Le commerce moderne des armes en Afrique - Données chiffrées, circuits et acteurs
Le commerce moderne des armes en Afrique - Données chiffrées, circuits et acteurs
Dans la foulée de la Conférence des Nations unies chargée d’examiner les progrès accomplis dans l’exécution du Programme d’action en vue de prévenir, combattre et éliminer le commerce illicite des armes légères, peut-être est-il temps de se poser les bonnes questions. C’est ce que fait, fort à propos, cet ouvrage rédigé par le chercheur franco-guinéen Mamadou Aliou Barry, qui préside aux destinées du Forum mondial de la Paix, lequel préfigure la création d’un centre d’études stratégiques transnational, lacune en Afrique de l’Ouest.
Le prédécesseur de Ban Ki-Moon, le Ghanéen Kofi Annan n’hésitait pas à comparer les armes légères de petit calibre (ALPC, désignant toute arme qui peut être transportée et utilisée par un individu) à des armes de destruction massive. L’ONU a ainsi retenu la date du 9 juillet comme journée internationale de la destruction d’armes légères ; pourtant aucun protocole international de non-prolifération n’est à l’ordre du jour.
Tout juste peut-on se féliciter de l’adoption – au mois de juin 2007 – sous l’égide de la Communauté économique et de développement des États d’Afrique de l’Ouest (Cédéao) d’une convention visant à l’interdiction d’importer et d’exporter ces armes dans 48 pays concernés, où leur prolifération a nourri bien des conflits et guerres civiles endémiques sur le continent africain.
L’UE a également pris conscience de la dangerosité de cette prolifération « asymétrique ». Elle a ainsi adopté en 2001, le programme « Tout sauf les armes » et consacre 100 millions d’euros pour enrayer ce fléau, qui s’accompagne dans nombre de cas d’un engrenage chronique de la violence, de la déliquescence des États et des institutions publiques et se combine, dans la plupart des cas, avec les trafics de drogue, la captation des richesses minières et pétrolières.
Comme le rappelle le préfacier de l’ouvrage, le général (CR) Henri Paris, il n’est nullement étonnant que ce phénomène de proliférations des ALPC s’accompagne aussi d’un renouveau du marché du mercenariat, dont le principal vecteur d’expression reste l’AK-47, arme la plus répandue sur toutes les latitudes des théâtres de crises africains.

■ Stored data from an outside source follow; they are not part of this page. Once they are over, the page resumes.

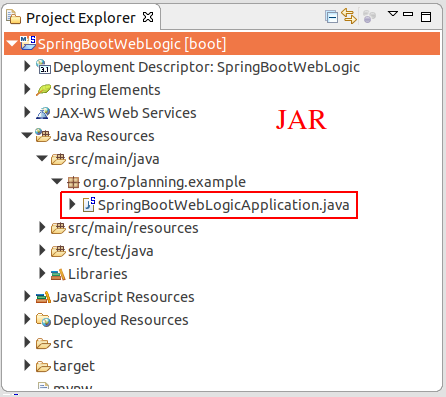Expand the src/main/resources folder

click(42, 228)
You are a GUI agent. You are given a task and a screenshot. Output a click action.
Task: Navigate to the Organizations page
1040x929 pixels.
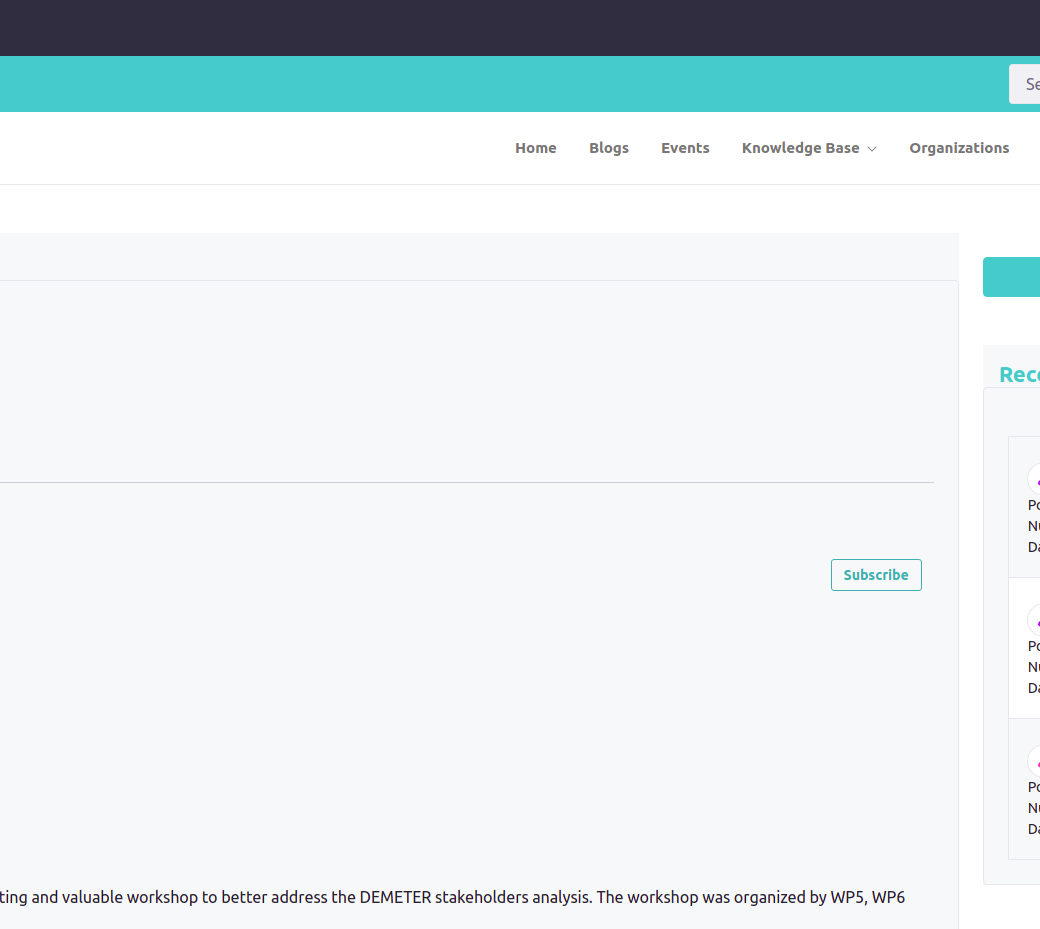958,148
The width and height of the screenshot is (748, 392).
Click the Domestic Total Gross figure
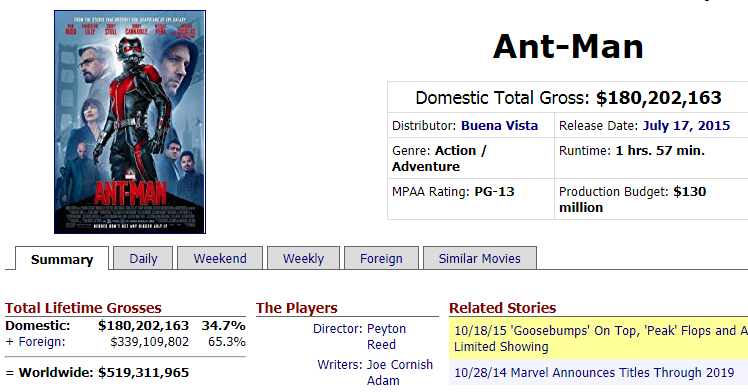click(x=659, y=98)
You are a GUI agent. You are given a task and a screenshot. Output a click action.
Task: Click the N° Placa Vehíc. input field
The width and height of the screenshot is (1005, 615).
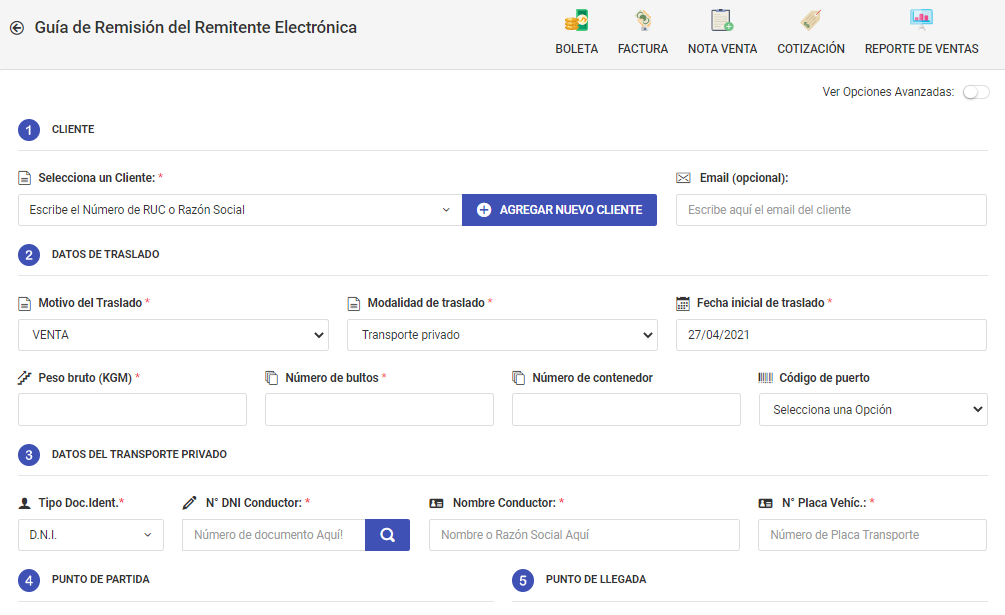coord(872,535)
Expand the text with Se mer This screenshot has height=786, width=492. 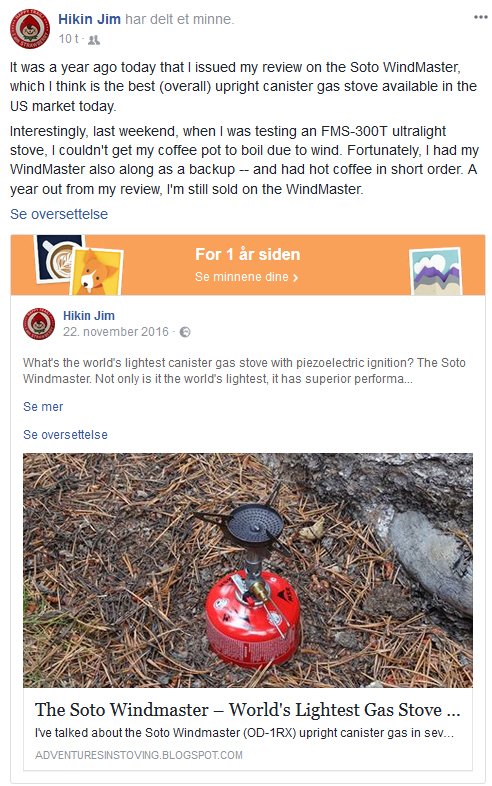(43, 407)
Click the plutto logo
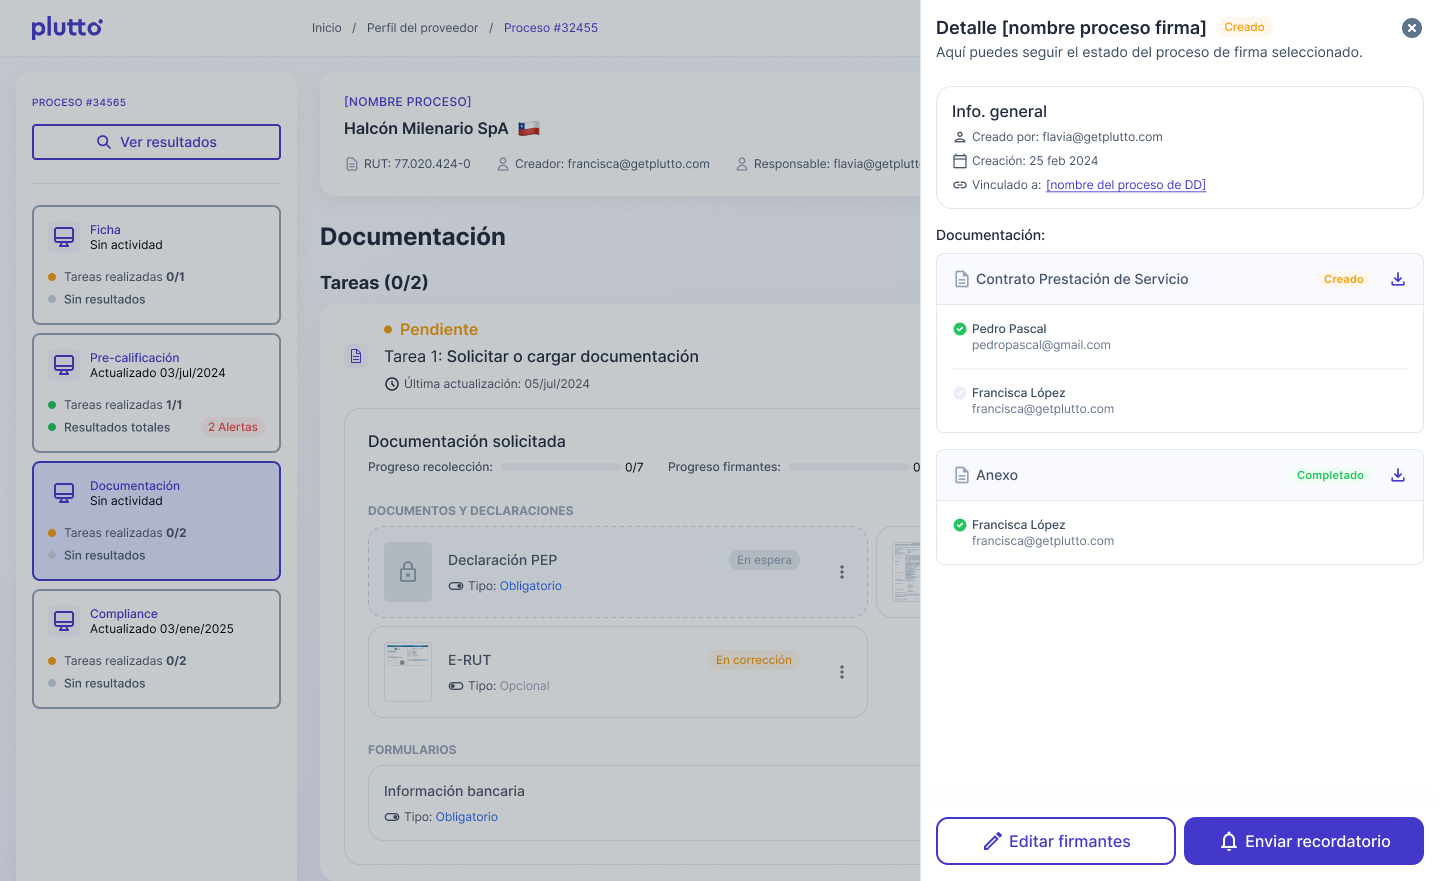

Chaque année, ce sont ainsi 8 millions d’armes qui arrivent sur le marché, venant grossir les 640 millions en circulation. Le marché des armes à feu ne représentant que 2,8 Md€ fait cependant figure de broutille par rapport au commerce des armes lourdes. Ce chiffre cache, aussi, celui plus déterminant des munitions, 4,6 Md€. D’autant que les principaux États producteurs (parmi lesquels les États-Unis, l’Italie, le Brésil, l’Allemagne…) font l’impasse sur les munitions en ayant rangé dans le même panier tous les explosifs.
L’on risque ainsi de renouveler l’acte manqué de la Convention d’Ottawa de 1997, ayant abouti à l’interdiction des mines antipersonnel, sans avoir cherché à se préoccuper des sous-munitions, encore produites en toute liberté. L’on est ainsi en droit de se demander si la mobilisation sur les « arbalètes » ne viserait pas à se donner bonne conscience à peu de frais.
L’auteur et son préfacier ont ainsi parfaitement raison de nous rappeler que l’arme la plus meurtrière reste, en Afrique, la machette, comme l’ont prouvé les génocides rwandais de 1994 et les crises au Kenya et en Zimbabwe.
Bien des questions soulevées par cet ouvrage demeurent néanmoins. Si une convention venait à se mettre en place, encore faudrait-il pouvoir punir les tricheurs. Mais comment ? On sait bien que 80 % des armes illégales qui arment pourtant encore comme si de rien n’était États voyous, criminalité organisée, trafiquants de drogues et mouvements terroristes, proviennent d’un commerce légal.
On sait aussi que rien n’oblige, par ailleurs, les gouvernements à tenir des registres spécifiant la localisation des armes à feu, celles qui équipent pour près de 40 % des armes en circulation, forces armées et police.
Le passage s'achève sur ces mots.